SOURCE DOCUMENT:
Content starts

Phrenology assigned meanings to bumps on the skull. Access Consciousness claims to have located 32 points on the head that store thoughts, emotions, and memories. Is this a new version of phrenology?
A March 16, 2021 article on the Canadian Broadcasting Company website (CBC Investigates) reported “How a client-therapist relationship left one Nova Scotian feeling more hurt than healed”. You can read it by clicking on the hyperlink, but it’s a bit long, so here’s a brief summary:
Eileen Carey’s social work registration was revoked in 2020 after 2-year investigation. A client named Taron sought her help to recover from a complex post-traumatic stress disorder. Four years later, he was having sleepless nights, thoughts of suicide, and marital problems, all of which he ascribed to sexualized harm by the therapist. After investigating complaints about her professional misconduct, the Nova Scotia College of Social Workers (NSCSW) permanently revoked Carey’s registration. Taron described hugs, social contacts, inappropriate touching, inappropriate sharing of the therapist’s personal information, and visits to the therapist’s home for sessions of touching where they alternated lying on a massage table (the therapist said they were “energy buddies” and were practicing Access Consciousness techniques). He developed romantic feelings for Carey which he disclosed to her and which she did not discourage. After numerous social encounters, gifts, and thousands of text messages, Taron eventually realized the relationship was unbalanced and was harming him. He ended contact with the therapist and filed a complaint. The disciplinary decision found that she had failed to maintain professional boundaries, was guilty of professional misconduct and incompetence, and had breached the standards of practice and the code of ethics.
It’s quite a story, but the thing that stood out to me was the therapist’s belief in Access Consciousness and her promotion of it. She persuaded Taron to spend thousands of dollars on online courses and in-person workshops.

Content ends

SOURCE MATERIAL:

Content starts

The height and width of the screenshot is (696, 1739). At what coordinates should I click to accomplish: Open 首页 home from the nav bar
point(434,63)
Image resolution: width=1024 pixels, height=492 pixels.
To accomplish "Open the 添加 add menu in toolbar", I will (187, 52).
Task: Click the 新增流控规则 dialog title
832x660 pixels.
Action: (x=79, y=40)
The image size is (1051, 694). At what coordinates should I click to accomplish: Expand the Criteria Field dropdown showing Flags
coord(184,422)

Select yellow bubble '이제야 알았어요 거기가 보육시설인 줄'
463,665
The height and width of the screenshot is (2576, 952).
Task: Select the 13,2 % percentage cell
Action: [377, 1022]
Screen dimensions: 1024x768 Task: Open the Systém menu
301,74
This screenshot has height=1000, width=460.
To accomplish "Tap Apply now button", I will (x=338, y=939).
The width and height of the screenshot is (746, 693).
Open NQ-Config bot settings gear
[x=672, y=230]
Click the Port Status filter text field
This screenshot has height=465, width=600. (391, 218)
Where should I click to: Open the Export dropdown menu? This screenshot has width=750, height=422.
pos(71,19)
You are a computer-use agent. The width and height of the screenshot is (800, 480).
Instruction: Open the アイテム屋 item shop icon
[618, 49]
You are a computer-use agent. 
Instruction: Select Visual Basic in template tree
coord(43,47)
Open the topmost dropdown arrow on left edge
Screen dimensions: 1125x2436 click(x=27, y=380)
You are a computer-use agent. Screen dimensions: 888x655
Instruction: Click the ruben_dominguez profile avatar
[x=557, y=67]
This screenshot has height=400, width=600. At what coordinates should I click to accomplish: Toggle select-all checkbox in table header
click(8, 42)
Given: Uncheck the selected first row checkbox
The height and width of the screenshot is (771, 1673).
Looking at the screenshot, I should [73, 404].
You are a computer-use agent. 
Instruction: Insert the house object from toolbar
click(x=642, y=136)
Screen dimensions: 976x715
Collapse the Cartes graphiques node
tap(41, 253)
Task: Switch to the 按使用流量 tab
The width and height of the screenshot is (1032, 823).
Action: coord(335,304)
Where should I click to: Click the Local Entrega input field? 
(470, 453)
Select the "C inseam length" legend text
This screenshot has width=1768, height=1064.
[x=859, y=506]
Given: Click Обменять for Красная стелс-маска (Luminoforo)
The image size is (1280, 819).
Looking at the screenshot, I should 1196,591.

Content ends

WHAT YOU WILL DO:
1 > According to the Access Consciousness text, how many points on the head does Access Consciousness claim store thoughts, emotions, and memories?
2 > From the Access Consciousness text, output word for word the passage that begins at the words "It’s quite a" and stops after "and in-person workshops.".

EXPECTED OUTPUTS:
1 > 32 points.

2 >
It’s quite a story, but the thing that stood out to me was the therapist’s belief in Access Consciousness and her promotion of it. She persuaded Taron to spend thousands of dollars on online courses and in-person workshops.